On “Jealousy and I,” the third track off the album Scott is wrestling with the mistakes of young love. Jealousy. The album slows down here to feature Scott’s vocals. “Would you really have a stranger in your bed, rather than let someone like me take care of you?” she sings. Her vocals shine here, proving she is a true singer. The whispered, twisting and swirling “looooooooove” in the chorus is truly affecting. The guitar picking evokes a bit of shoegaze, something you would hear in a Gregg Araki film. Her voice heard over the atmospheric guitar picking is a bit haunting despite the very common emotion we all have experienced. “I’m suffocating you I know. It’s just the only way I know how to love,” she confesses. Finding the right balance between devotion and obsession is a complicated matter. It’s different with every significant other. Scott is wrestling with the pangs of jealousy in the same way that Daughter, another up-and-coming singer-songwriter from the UK does. Daughter, originally the solo work of Elena Tonra (who is now a trio) tackles the same emotion in her first single “Smother” off her debut album due out in March. These two songs are unintentional companions. They are from two different artists I’m excited for this year.

That Night I Banged at Winter’s Doorstep

“November Baby” is a seven-minute ode to an unknown love. This is where the album comes to a standstill (and I mean that in a good way). It’s the moment you stop in a museum to stare off into an old painting. Or when you watch others stare off into some mural. It’s those moments you catch yourself staring out some window–either at home from your bedroom, or on a train. In those reflective moments where you imagine a possible future for yourself, or the futures of others. Lyrics are all we have in this song. With the exception of the Ed Gein-ian lyric, “This skin hangs on me like a lampshade,” it’s easy to fall into deep contemplation here.

“But summer takes you far from me. So just for now, I’ll place an angel atop an early Christmas tree. Your big sad eyes. Your crooked smile. Your gapped teeth. Your widow’s peak. Oh, my November baby….”

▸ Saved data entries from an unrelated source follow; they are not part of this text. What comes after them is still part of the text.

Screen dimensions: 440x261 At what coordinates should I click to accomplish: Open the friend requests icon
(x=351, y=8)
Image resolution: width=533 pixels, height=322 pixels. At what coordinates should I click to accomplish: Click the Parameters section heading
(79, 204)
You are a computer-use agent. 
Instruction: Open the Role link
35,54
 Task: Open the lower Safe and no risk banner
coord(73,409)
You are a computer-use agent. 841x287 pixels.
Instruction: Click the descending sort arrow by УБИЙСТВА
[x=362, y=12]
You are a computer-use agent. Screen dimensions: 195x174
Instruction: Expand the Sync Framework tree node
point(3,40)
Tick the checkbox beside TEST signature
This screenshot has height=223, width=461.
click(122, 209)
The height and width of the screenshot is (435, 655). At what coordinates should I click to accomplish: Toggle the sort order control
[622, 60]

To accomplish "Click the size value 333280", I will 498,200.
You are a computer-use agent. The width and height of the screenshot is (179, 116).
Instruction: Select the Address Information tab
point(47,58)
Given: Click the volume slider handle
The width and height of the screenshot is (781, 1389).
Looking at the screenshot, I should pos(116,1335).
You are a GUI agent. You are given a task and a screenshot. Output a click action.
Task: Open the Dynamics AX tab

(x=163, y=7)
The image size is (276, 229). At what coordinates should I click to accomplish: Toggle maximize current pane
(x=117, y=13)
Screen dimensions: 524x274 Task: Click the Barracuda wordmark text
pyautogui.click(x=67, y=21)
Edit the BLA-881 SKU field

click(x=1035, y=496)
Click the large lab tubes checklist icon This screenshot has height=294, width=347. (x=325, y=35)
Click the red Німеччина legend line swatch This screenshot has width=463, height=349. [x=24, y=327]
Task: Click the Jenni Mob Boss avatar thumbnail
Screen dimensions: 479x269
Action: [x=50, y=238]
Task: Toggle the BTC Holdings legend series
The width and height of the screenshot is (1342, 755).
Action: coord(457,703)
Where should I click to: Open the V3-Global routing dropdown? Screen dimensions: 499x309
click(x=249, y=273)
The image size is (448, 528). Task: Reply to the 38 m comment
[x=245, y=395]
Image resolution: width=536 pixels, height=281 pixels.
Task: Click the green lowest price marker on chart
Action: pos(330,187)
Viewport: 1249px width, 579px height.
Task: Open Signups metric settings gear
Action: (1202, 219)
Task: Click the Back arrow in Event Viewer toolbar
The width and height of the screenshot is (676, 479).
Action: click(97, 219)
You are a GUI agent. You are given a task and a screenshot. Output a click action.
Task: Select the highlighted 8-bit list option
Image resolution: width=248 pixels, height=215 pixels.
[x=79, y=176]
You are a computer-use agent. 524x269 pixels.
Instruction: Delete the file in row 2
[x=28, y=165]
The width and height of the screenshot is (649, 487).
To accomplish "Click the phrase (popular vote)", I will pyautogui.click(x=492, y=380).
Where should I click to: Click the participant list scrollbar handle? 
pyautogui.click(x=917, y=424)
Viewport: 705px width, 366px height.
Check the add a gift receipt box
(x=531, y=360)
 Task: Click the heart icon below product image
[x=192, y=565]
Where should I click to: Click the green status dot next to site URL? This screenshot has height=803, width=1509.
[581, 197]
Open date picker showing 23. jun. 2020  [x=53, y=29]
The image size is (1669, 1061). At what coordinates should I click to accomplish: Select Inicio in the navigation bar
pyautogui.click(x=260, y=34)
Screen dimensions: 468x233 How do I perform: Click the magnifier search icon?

Even the Leaves Grow Weary of the Trees From Which They Came

Here, Scott remembers how to strum a guitar and picks up the pace of the record. She leaves that solemn yet beautiful place she found herself in during the last two songs. On this track she anticipates a season where her love can flourish. I imagine “When Winter’s Over” as a single. The song starts off with a guitar riff, reminiscent of an old Rilo Kiley song. The song starts slow, but you can hear the guitar yearning for some frantic strumming. The song sounds full. There is more than one guitar and a full drum set. “You always made my head spin, more than the whiskey on our lips,” she confesses. Once the chorus kicks in, the song reaches a roar and Scott is belting out the words from deep in her chest. In those few moments, a thrill soars through you. There’s a hint of emo, and some punk roots. This is the anthem “Honey” was reaching for. She sounds like a “seasoned” lover, shouting from a snowy mountaintop.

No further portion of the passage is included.